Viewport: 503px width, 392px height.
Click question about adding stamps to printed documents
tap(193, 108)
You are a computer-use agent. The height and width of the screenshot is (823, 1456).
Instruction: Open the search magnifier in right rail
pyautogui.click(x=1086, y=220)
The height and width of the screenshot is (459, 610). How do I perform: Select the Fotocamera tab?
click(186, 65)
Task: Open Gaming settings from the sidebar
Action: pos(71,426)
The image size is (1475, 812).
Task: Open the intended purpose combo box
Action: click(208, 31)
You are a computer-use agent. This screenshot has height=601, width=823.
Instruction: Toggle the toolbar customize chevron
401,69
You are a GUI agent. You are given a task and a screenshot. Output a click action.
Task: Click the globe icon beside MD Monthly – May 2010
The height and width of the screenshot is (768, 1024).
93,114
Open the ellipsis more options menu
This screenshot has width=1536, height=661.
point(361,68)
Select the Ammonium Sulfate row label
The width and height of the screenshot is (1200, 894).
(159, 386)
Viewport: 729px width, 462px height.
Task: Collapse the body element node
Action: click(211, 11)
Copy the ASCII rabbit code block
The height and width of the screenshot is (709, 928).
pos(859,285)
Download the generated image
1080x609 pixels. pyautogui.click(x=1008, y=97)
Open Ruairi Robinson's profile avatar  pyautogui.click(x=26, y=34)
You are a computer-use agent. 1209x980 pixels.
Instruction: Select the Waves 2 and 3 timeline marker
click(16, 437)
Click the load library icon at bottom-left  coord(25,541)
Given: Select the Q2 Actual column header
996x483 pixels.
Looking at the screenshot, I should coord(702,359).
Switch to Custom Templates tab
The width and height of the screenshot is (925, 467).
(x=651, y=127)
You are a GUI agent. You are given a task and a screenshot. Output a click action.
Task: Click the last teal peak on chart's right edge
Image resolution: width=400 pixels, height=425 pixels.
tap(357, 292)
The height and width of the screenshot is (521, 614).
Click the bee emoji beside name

********

EXERCISE INSTRUCTIONS
Please repeat the records above line for line, without changing anything.

SOLUTION FOR THIS EXERCISE
Viewport: 503px width, 392px height.
Click question about adding stamps to printed documents
tap(193, 108)
You are a computer-use agent. The height and width of the screenshot is (823, 1456).
Instruction: Open the search magnifier in right rail
pyautogui.click(x=1086, y=220)
The height and width of the screenshot is (459, 610). How do I perform: Select the Fotocamera tab?
click(186, 65)
Task: Open Gaming settings from the sidebar
Action: pos(71,426)
The image size is (1475, 812).
Task: Open the intended purpose combo box
Action: click(208, 31)
You are a computer-use agent. This screenshot has height=601, width=823.
Instruction: Toggle the toolbar customize chevron
401,69
You are a GUI agent. You are given a task and a screenshot. Output a click action.
Task: Click the globe icon beside MD Monthly – May 2010
The height and width of the screenshot is (768, 1024).
93,114
Open the ellipsis more options menu
This screenshot has width=1536, height=661.
point(361,68)
Select the Ammonium Sulfate row label
The width and height of the screenshot is (1200, 894).
(159, 386)
Viewport: 729px width, 462px height.
Task: Collapse the body element node
Action: click(211, 11)
Copy the ASCII rabbit code block
The height and width of the screenshot is (709, 928).
pos(859,285)
Download the generated image
1080x609 pixels. pyautogui.click(x=1008, y=97)
Open Ruairi Robinson's profile avatar  pyautogui.click(x=26, y=34)
You are a computer-use agent. 1209x980 pixels.
Instruction: Select the Waves 2 and 3 timeline marker
click(16, 437)
Click the load library icon at bottom-left  coord(25,541)
Given: Select the Q2 Actual column header
996x483 pixels.
Looking at the screenshot, I should coord(702,359).
Switch to Custom Templates tab
The width and height of the screenshot is (925, 467).
(x=651, y=127)
You are a GUI agent. You are given a task and a screenshot. Output a click action.
Task: Click the last teal peak on chart's right edge
Image resolution: width=400 pixels, height=425 pixels.
tap(357, 292)
The height and width of the screenshot is (521, 614).
Click the bee emoji beside name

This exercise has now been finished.